====== EXTRACT PROVIDED

Intergenerational Plunder – FEE

France and Britain’s pensions are a burden on the youth.

France and Britain have both built welfare systems that may have begun life as humane responses to social need, but have since ossified into fiscal traps. Nowhere is this clearer than in pensions. In France, retirees enjoy not only earlier retirement than their European peers but also far larger state transfers, a problem that has been brewing since the end of the Second World War. In Britain, this problem goes back even further, with a system that predates even the legacy of the National Health Service, grown from roots in the Liberal reforms of the 1910s.

Image Credit: Yorel Ktech, FEE | Data Source: Financial Times

The result is a perverse inversion: “over-65s now have higher average incomes than the working-age population—unique both internationally and in France’s own history.” Pensions are now so bloated that they consumed one-sixth of the national defense budget last year, stopping France from meeting NATO’s 2% target. It puts even greater strain on the country as it tries to meet the increased 4% target that Trump is pushing for.

Emmanuel Macron’s modest proposal to raise the retirement age from 62 to 64 provoked mass strikes and protests across the country. Michel Barnier’s suggestion of delaying a pension rise by six months helped topple a government, while François Bayrou’s refusal to cut pledges contributed to another collapse. French ministers are now warning that the pension system must return to balance by 2030 to remain sustainable.

============
====== PROVIDED MATERIAL

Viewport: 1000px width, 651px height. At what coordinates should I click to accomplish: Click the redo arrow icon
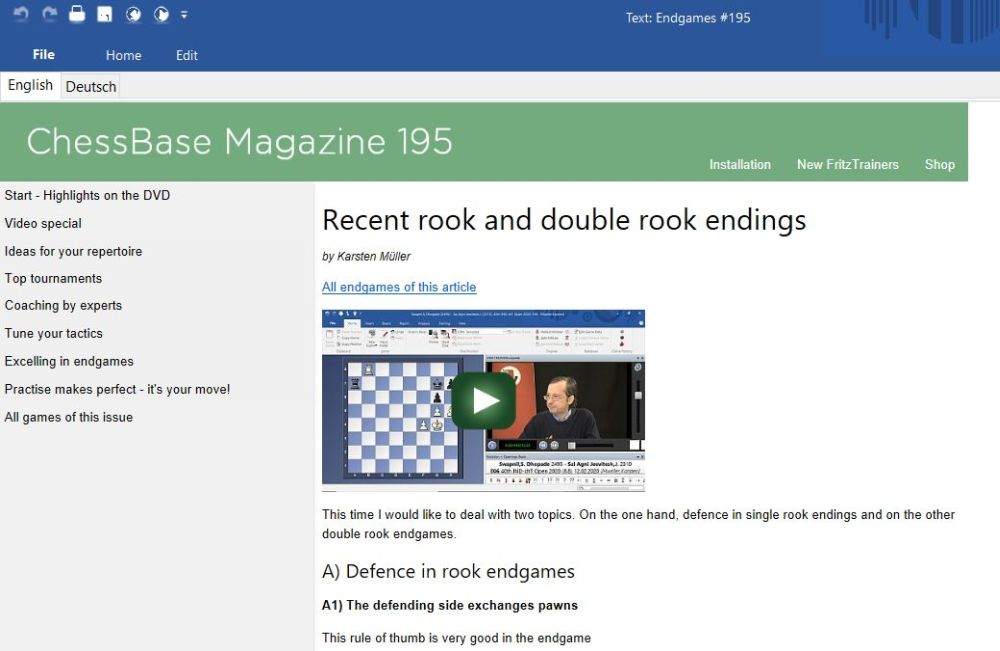(49, 15)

============

§ WORK TO COMPLETE:
• A. According to the pensions article, why is the present situation a "perverse inversion"? Answer in one to three sentences.
• B. Carry on the article about French and British pensions, starting after its final sentence.
The material comes from a different source than the pensions article.

§ RESULTS OF THE EXERCISE:
• A. It is a perverse inversion because people over 65 now have higher average incomes than the working-age population. The article notes that this is unique both internationally and in France's own history.

• B.
Britain is traveling a similar path. The “pension triple lock,” introduced in 2010 as a guarantee of dignity for the elderly, has mutated into a political straitjacket. It ensures that pensions rise by whichever is highest between three factors—wages, inflation, or 2.5%—meaning they grow faster than the economy itself.

The BBC recently calculated that the flat-rate pension will soon rise to £12,534 a year, while the old basic pension will climb to £9,607, the third consecutive year of inflation-busting increases. Because the personal tax allowance is frozen at £12,570 until 2028, millions of pensioners with no other income will pay tax on their pensions for the first time by 2027.

Already three-quarters of retirees pay some form of income tax, and that share will only increase. The Guardian has likewise reported that wage growth will lock in another 4.7% pension increase in 2025, adding billions to government obligations.

Both cases reveal how policies born of compassion metastasized into obligations the state can no longer afford. In France, the expansion of pensions was part of the post-war social contract, when the welfare state was seen as an instrument of national healing. In Britain, the triple lock was born from a concern over pensioner poverty after years of neglect, with the birth of National Insurance—itself a funding mechanism that is a battlefield between the Conservatives and Labour.

But once granted, benefits are never rolled back. Instead they become entrenched privileges, defended by electorates that demand ever more while working generations see their own prospects dwindle.

The fiscal consequences are unavoidable. Britain’s health and care bill for over-65s has doubled since 2000. By 2016, as much as 40% of the NHS budget was dedicated to older patients, while 36 pence on the pound was spent by local authorities on adult social care. The triple lock adds billions more every year. That money comes at the expense of infrastructure, housing, and education. In France, pensions now distort the budget to the point of undermining foreign and security policy. Both countries have seen debt ratios climb as governments borrow to placate pensioners while leaving younger generations to foot the bill later.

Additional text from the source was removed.